> Work instructions: Copy the lines below word for word, but leave the pictures out.

--*--

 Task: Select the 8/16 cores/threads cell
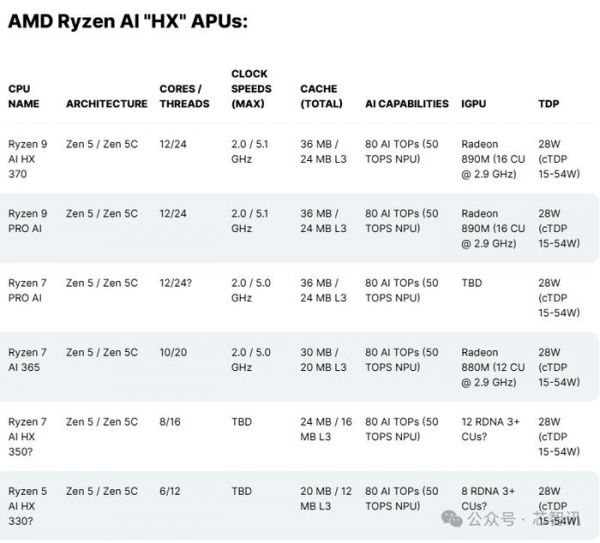click(x=170, y=422)
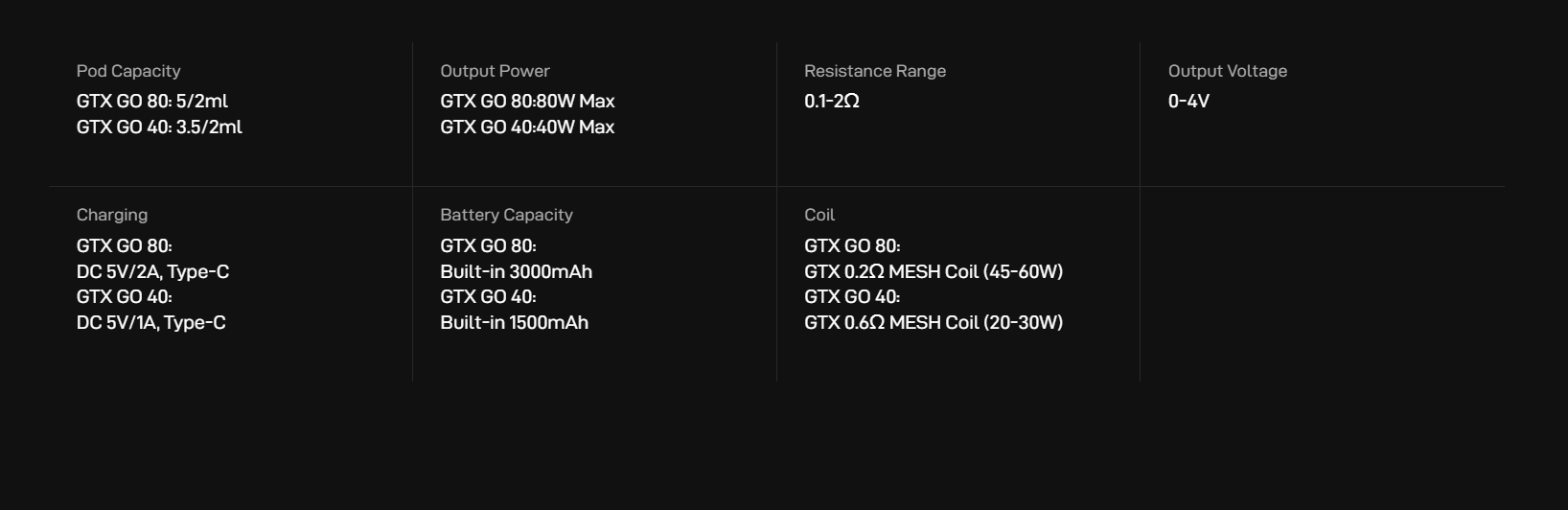The height and width of the screenshot is (510, 1568).
Task: Select the GTX GO 40: 3.5/2ml line
Action: coord(159,127)
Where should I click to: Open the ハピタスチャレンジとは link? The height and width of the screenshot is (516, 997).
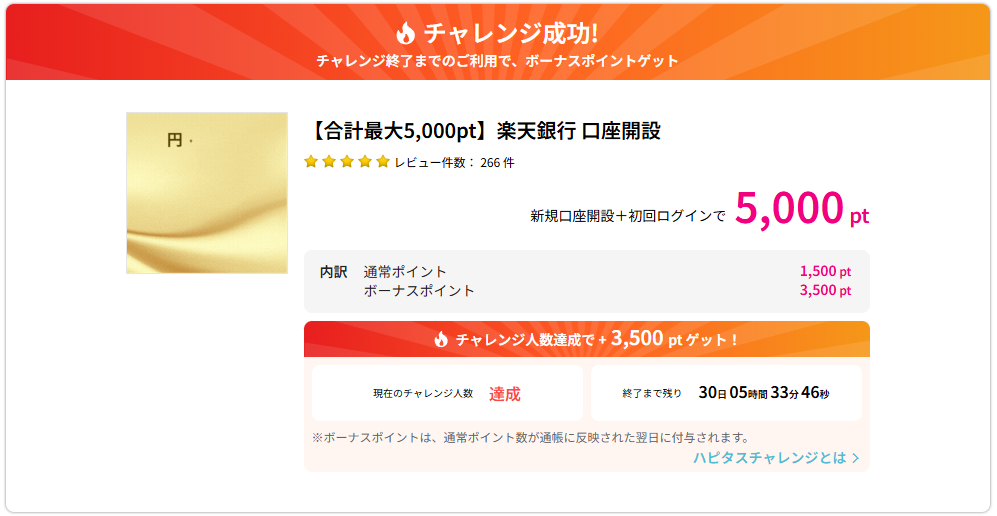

--*--

> Solution:
 Task: Select the 8/16 cores/threads cell
click(x=170, y=422)
The height and width of the screenshot is (510, 1568).
Task: Select the GTX GO 40: 3.5/2ml line
Action: coord(159,127)
Where should I click to: Open the ハピタスチャレンジとは link? The height and width of the screenshot is (516, 997).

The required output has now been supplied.